While the risk of a recession remains uncertain, Friedman thinks we will have a clearer picture of what interest rates will look like in three or four months.

“What people really want is a known environment,” Friedman told CNBC at the World Economic Forum Annual Meeting in Davos, Switzerland. “They want to understand their cost of capital.”

She claims that firms want to better understand the economic climate in order to underwrite investments, while investors want to better understand the environment in order to make educated investment choices.

“If we can get to a point where we have a known interest rate environment, even if inflation is still a little elevated, I think we can operate in that environment for a long time,” Friedman told CNBC. “Hopefully, we can avoid a recession, but even if we do, we’ll be familiar with the environment, which creates a better environment for investors.”

Notably, Friedman admitted that, although the United States has had very low interest rates for the last 14 years, we have had anything from 3% to 5% interest rates for decades previously and yet had a robust, expanding economy.

One seismic shift she anticipates for the near future is the realization that “money is no longer free,” adding that this shift would likely reduce our accustomed “growth-at-all-costs” attitude.

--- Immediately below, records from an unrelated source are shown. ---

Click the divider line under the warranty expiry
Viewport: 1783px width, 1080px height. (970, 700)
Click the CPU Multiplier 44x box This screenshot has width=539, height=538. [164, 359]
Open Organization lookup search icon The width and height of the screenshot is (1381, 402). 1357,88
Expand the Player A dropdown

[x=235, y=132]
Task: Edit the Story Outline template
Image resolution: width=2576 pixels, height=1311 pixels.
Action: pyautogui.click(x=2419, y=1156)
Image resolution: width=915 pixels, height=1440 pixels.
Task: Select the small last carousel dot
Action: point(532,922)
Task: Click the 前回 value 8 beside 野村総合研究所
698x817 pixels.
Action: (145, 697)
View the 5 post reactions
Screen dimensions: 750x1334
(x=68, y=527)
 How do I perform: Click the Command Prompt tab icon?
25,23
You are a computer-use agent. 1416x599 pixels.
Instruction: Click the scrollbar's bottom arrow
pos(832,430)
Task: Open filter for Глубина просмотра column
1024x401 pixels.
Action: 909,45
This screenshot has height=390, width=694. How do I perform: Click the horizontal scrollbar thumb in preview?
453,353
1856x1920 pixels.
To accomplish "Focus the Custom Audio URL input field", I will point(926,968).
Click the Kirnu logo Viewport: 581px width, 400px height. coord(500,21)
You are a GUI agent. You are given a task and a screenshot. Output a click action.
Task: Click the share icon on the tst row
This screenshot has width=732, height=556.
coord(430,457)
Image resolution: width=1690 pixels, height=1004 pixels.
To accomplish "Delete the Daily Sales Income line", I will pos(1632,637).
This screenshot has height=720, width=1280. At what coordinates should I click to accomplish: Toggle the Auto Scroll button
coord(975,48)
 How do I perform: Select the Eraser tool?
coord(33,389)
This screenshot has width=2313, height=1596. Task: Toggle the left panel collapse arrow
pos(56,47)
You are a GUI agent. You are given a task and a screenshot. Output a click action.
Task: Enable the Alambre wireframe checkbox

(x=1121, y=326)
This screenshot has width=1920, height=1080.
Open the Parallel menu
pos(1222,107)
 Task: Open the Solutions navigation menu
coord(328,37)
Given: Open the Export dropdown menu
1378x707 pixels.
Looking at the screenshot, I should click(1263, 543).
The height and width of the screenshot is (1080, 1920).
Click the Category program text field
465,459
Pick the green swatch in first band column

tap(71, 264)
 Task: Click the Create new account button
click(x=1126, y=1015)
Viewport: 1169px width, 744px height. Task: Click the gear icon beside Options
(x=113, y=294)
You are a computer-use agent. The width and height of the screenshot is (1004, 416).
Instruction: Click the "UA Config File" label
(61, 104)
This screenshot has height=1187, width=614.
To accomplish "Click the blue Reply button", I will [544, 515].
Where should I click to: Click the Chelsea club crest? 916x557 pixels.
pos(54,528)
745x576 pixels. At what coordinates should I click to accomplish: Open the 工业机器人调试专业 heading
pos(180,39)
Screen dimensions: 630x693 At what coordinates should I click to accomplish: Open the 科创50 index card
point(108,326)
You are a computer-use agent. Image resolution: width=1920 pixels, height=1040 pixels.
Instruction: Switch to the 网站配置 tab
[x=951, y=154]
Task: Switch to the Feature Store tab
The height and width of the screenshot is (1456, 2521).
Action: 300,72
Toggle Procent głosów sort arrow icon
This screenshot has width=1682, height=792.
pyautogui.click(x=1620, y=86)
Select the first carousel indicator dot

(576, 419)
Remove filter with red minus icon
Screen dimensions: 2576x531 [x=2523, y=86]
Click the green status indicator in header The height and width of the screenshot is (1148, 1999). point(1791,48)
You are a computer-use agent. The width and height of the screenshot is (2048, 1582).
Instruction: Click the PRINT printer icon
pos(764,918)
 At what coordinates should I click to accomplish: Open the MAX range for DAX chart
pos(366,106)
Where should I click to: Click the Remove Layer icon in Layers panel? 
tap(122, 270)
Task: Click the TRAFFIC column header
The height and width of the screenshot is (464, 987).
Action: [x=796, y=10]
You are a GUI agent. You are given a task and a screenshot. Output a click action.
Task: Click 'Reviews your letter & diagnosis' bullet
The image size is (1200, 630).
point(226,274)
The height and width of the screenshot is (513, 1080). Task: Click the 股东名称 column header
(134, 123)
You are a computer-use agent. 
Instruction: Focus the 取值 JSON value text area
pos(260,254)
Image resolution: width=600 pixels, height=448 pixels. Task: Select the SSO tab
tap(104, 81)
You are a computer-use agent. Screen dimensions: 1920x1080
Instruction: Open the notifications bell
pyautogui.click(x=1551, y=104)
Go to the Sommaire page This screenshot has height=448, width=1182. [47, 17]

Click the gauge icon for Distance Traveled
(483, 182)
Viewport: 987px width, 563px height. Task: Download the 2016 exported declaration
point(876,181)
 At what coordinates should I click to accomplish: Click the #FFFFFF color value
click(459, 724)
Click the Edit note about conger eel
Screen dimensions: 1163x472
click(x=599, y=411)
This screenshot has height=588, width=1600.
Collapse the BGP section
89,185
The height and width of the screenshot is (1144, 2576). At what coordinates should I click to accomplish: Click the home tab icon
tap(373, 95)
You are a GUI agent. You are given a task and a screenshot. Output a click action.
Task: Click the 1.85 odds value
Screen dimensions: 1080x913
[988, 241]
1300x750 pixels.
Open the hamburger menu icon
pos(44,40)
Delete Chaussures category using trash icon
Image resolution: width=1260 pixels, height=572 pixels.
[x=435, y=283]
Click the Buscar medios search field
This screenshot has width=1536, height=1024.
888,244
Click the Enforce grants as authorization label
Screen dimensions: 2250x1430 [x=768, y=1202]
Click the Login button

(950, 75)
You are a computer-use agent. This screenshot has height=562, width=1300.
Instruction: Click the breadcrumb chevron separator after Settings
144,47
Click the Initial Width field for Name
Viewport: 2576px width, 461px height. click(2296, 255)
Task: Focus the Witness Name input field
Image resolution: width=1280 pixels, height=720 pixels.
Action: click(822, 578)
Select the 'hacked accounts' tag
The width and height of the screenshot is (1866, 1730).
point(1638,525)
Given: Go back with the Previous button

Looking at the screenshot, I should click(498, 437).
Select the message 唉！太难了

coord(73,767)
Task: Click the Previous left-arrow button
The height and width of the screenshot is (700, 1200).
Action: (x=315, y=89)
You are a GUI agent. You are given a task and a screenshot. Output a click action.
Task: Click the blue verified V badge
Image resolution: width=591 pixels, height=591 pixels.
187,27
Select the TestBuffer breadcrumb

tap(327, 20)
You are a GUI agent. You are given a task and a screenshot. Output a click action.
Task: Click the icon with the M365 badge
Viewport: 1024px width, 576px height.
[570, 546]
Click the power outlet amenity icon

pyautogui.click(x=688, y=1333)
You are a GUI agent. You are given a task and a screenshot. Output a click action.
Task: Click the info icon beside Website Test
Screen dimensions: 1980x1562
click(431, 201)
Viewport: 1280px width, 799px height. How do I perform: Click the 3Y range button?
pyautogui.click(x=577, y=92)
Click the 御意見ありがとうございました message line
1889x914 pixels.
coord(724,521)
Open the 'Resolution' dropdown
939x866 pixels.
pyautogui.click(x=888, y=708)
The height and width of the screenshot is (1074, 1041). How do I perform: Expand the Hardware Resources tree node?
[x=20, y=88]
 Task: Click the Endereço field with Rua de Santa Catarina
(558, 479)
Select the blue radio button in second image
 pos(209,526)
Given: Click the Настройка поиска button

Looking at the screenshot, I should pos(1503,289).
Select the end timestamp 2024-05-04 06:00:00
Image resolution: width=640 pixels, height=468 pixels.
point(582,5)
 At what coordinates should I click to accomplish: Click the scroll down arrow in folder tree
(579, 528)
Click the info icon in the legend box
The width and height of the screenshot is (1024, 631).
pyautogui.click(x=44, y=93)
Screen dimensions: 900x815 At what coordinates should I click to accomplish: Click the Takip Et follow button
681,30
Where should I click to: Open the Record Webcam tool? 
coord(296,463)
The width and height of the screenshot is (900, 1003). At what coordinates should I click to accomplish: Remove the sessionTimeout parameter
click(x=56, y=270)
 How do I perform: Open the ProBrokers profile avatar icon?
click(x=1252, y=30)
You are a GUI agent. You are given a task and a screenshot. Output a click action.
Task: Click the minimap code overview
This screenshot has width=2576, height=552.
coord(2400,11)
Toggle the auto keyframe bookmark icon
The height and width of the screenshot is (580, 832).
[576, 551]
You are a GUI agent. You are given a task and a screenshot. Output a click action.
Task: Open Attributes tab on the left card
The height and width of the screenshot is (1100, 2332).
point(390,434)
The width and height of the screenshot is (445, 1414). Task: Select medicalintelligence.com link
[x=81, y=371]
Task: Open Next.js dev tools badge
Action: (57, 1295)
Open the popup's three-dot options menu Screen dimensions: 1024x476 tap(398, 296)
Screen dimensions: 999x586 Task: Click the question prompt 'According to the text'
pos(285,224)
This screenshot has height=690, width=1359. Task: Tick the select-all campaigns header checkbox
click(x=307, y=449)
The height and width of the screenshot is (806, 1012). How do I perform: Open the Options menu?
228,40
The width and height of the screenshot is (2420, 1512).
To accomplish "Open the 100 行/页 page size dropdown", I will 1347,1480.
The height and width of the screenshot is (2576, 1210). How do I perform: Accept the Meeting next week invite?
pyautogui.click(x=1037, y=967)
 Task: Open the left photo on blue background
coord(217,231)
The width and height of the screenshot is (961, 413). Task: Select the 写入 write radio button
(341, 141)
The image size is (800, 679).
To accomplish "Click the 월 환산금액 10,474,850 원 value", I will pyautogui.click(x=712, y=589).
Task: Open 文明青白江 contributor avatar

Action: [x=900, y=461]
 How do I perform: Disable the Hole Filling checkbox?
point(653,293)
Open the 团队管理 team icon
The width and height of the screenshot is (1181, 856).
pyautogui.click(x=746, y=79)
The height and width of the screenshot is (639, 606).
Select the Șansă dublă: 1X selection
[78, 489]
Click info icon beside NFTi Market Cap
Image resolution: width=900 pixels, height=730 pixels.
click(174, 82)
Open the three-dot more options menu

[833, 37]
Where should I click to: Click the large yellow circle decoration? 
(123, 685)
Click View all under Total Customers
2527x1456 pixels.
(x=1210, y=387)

“Capital has a real cost. “Access to capital will have some sort of effect that will cause companies to make more discerning investment decisions,” Friedman stated during her CNBC interview.

She anticipates that corporations will become more focused on cash flow, and that investors will become more interested in companies that can demonstrate profitable growth or a clear route to profitability.

Friedman told CNBC that “instead of letting every sprout grow, you’re going to choose which sprouts are going to grow into trees, and you’re going to go really hard after those.”

In terms of other developments, Friedman said in her 2023 prediction that she expects the economy’s digital transition to continue. She predicts that businesses will continue to prioritize strategic data and infrastructure utilization in order to function more effectively and “do more with less.”

She also said that automation, artificial intelligence (AI), and the growth and regulation of the digital asset industry would be important issues in this new economy.

While most CEOs are concerned about supply chain issues, workforce shortages, and digital-native customers, Friedman feels that automation is critical to survival. Companies will continue to upgrade technology in order to boost internal efficiency and client results.